#### [Source text]

Predictable Identities: 20 – Self and Other Labeling

This entry is part 20 of 27 in the series Predictable Identities

The last post set up the motivations and trade-offs of applying identity labels to yourself and to others. One can choose to oppose this ubiquitous labeling or indulge in it. With these two axes, we can sketch out the blogchain’s first (though inevitable) 2×2:

The anti-label corner is exemplified by Paul Graham’s famous exhortation to keep your identity small and Scott Alexander’s reminder that categories are just (occasionally) useful abstractions. This corner sees other-labeling as a distraction from more pertinent questions of what someone actually does or believes; they see self-labeling as a sacrifice of clear thinking for tribal conformity. “Nerd” is a bad label for this corner, but being resistant to labels is its very nature.

Identity politickers sit at the top right corner. They reinforce the centrality of identity built by stacking labels (intersectionality) and demand that others be loyal to their identity markers, as in the quote about black faces and voices. Identitarians are not fans of rich white guys like Paul and Scott, but these two at least stick to their expected role of adversary. They have much more contempt for identity traitors like Candace Owens.

#### [Entries]
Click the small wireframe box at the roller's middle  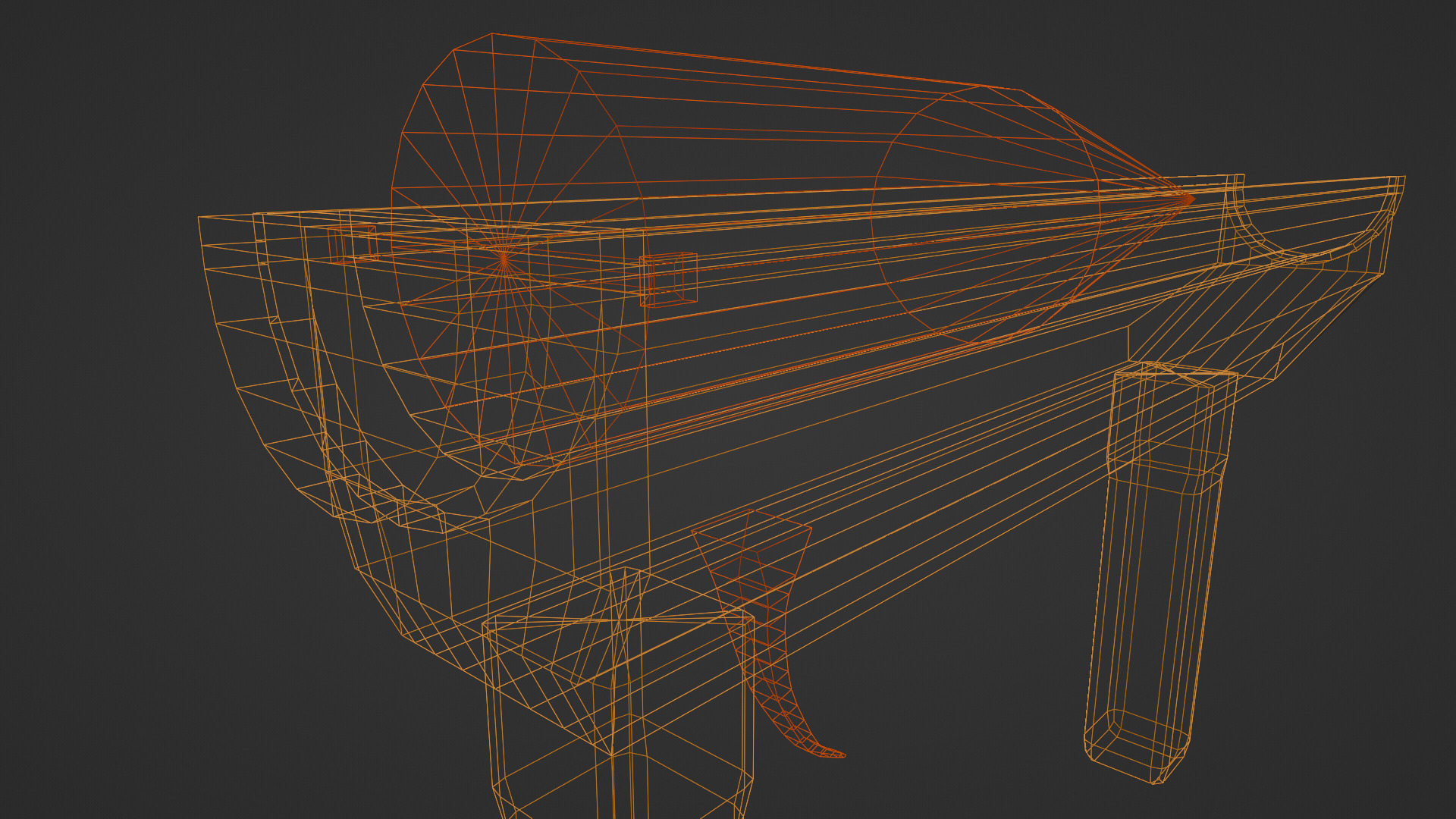668,280
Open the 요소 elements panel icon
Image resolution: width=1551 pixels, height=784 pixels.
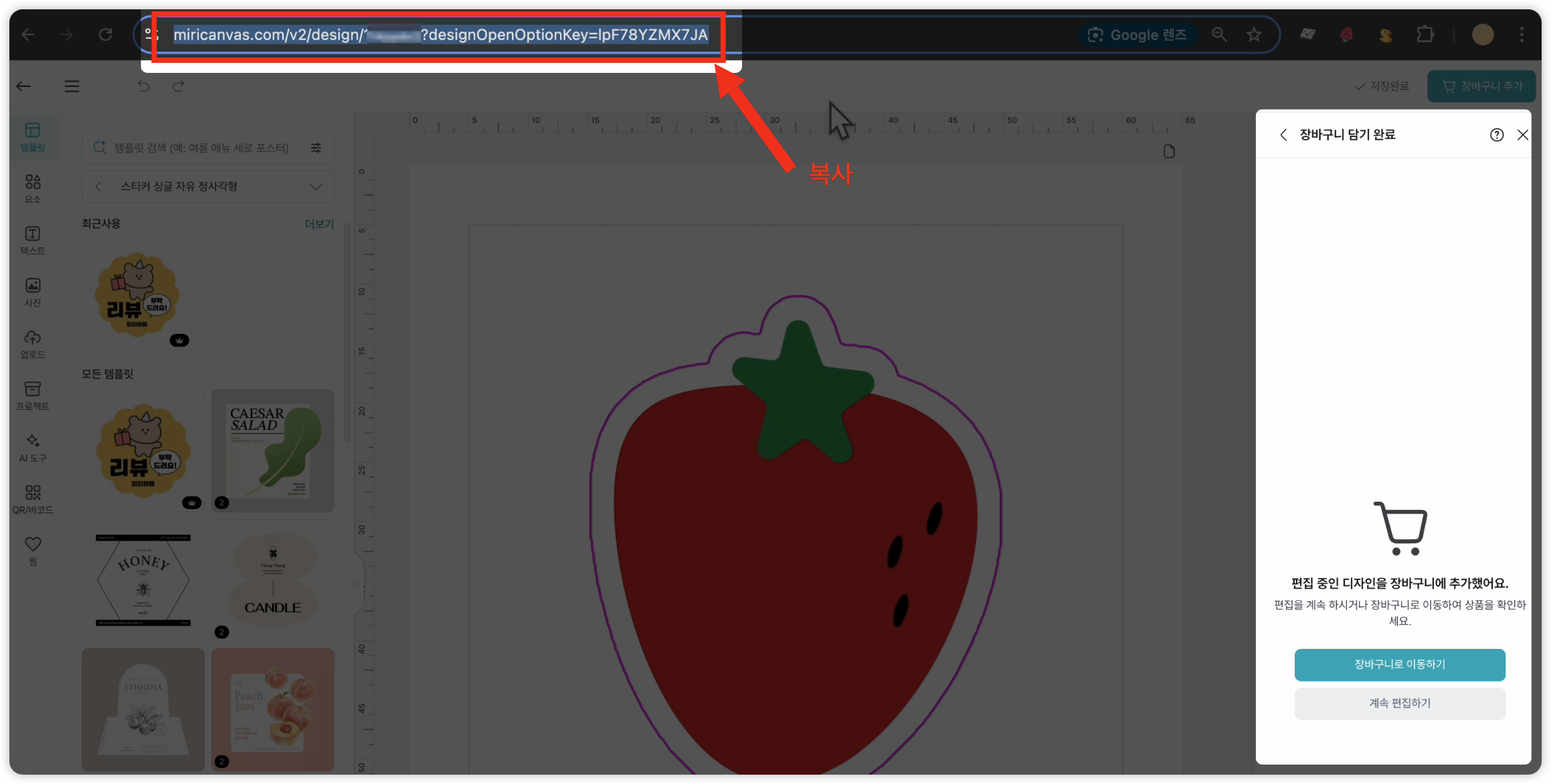32,188
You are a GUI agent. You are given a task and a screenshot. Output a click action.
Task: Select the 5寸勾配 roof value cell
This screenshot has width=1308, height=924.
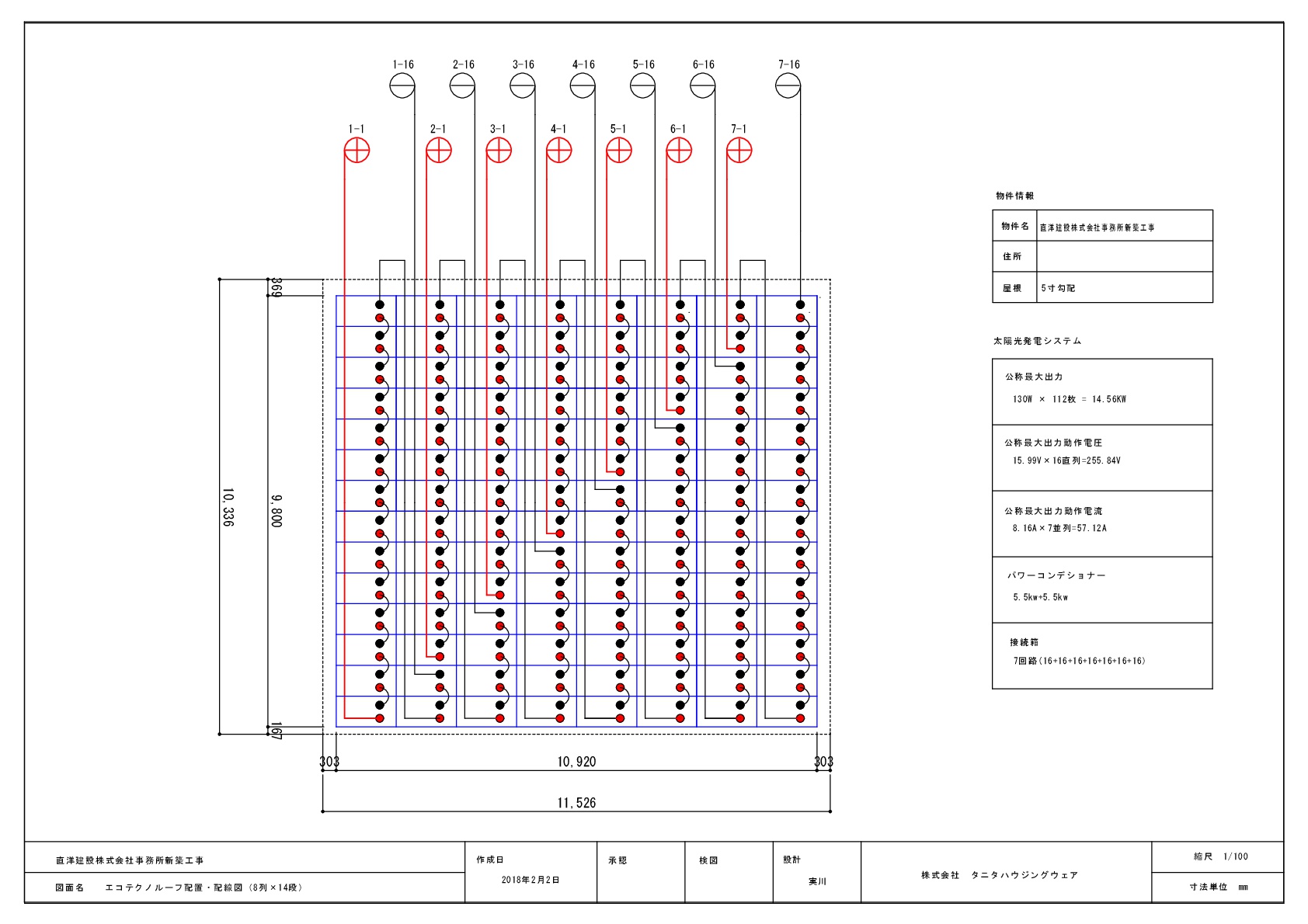[1124, 288]

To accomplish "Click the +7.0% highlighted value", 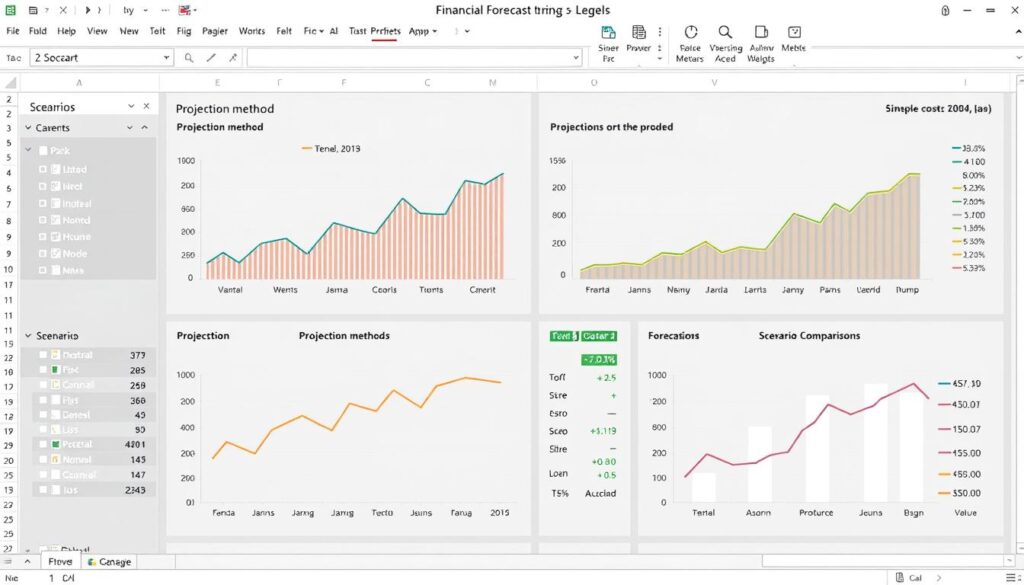I will [x=598, y=358].
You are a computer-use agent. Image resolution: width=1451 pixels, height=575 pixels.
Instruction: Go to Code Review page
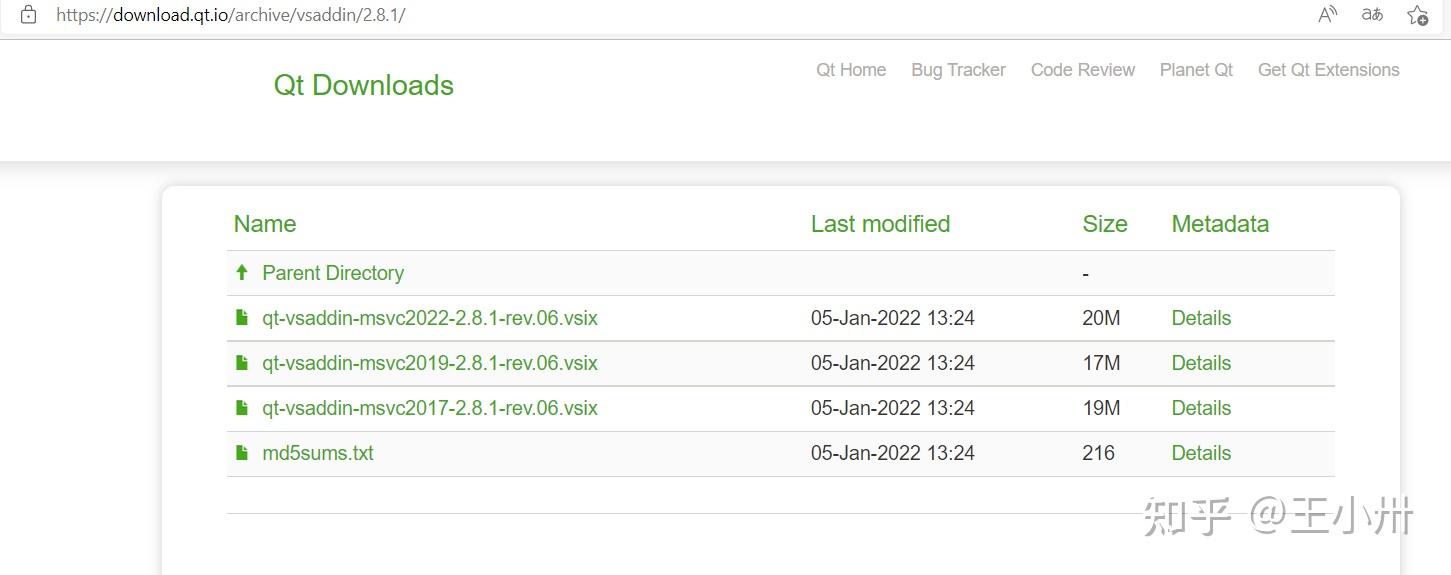tap(1083, 70)

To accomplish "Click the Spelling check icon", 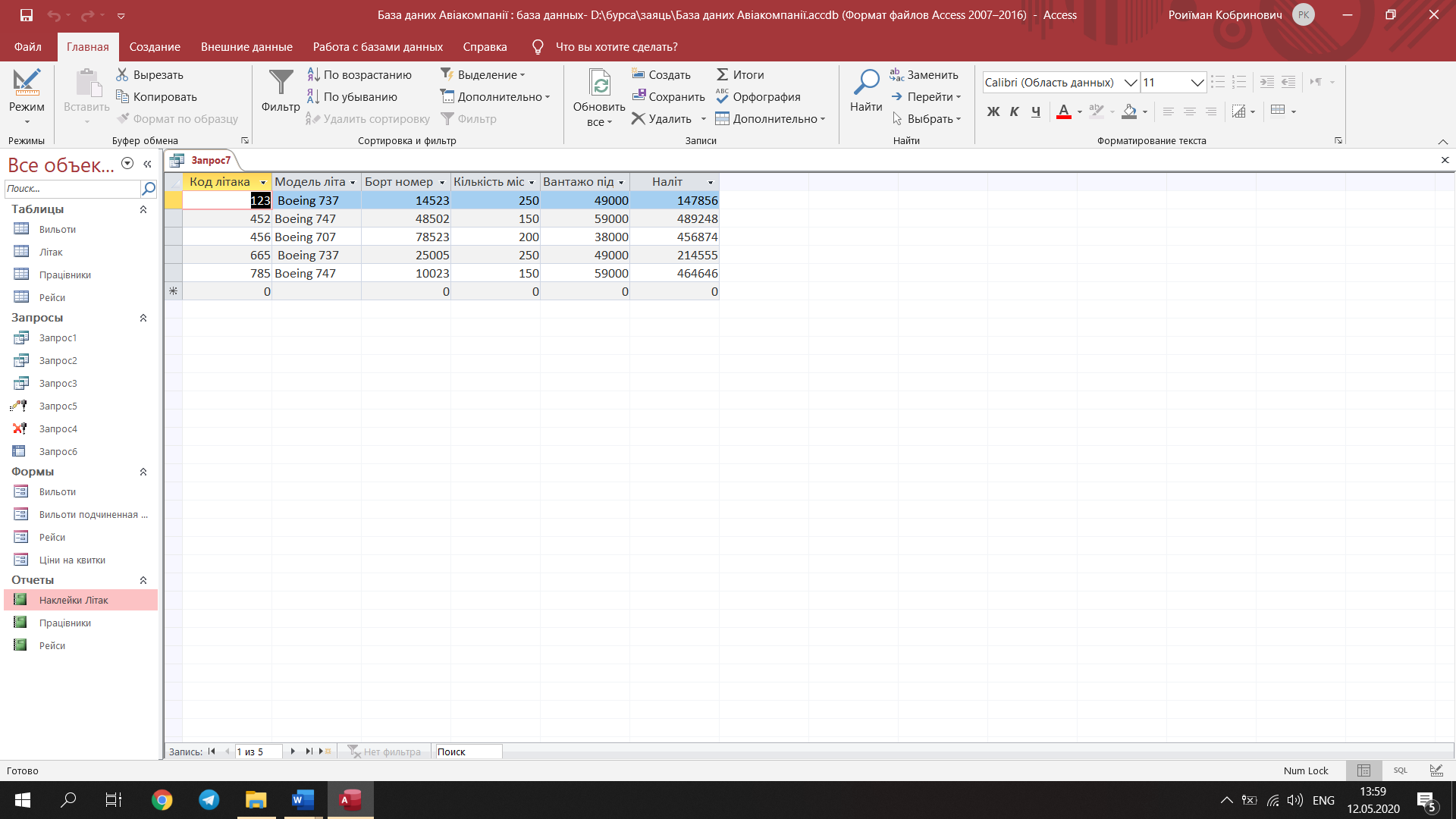I will pyautogui.click(x=722, y=96).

#### [Tasks and exercises]
[a] Answer these questions from the labeling passage:
(i) Which part of the Predictable Identities series is this entry?
(ii) Whose exhortation to keep your identity small exemplifies the anti-label corner?
(iii) Who is named as an identity traitor that identitarians hold in much more contempt?
[b] Repeat word for word the portion of the labeling passage that begins at the words "The last post" and stops after "its very nature.".

#### [Expected responses]
[a]
(i) Part 20 of 27.
(ii) Paul Graham's.
(iii) Candace Owens.

[b]
The last post set up the motivations and trade-offs of applying identity labels to yourself and to others. One can choose to oppose this ubiquitous labeling or indulge in it. With these two axes, we can sketch out the blogchain’s first (though inevitable) 2×2:

The anti-label corner is exemplified by Paul Graham’s famous exhortation to keep your identity small and Scott Alexander’s reminder that categories are just (occasionally) useful abstractions. This corner sees other-labeling as a distraction from more pertinent questions of what someone actually does or believes; they see self-labeling as a sacrifice of clear thinking for tribal conformity. “Nerd” is a bad label for this corner, but being resistant to labels is its very nature.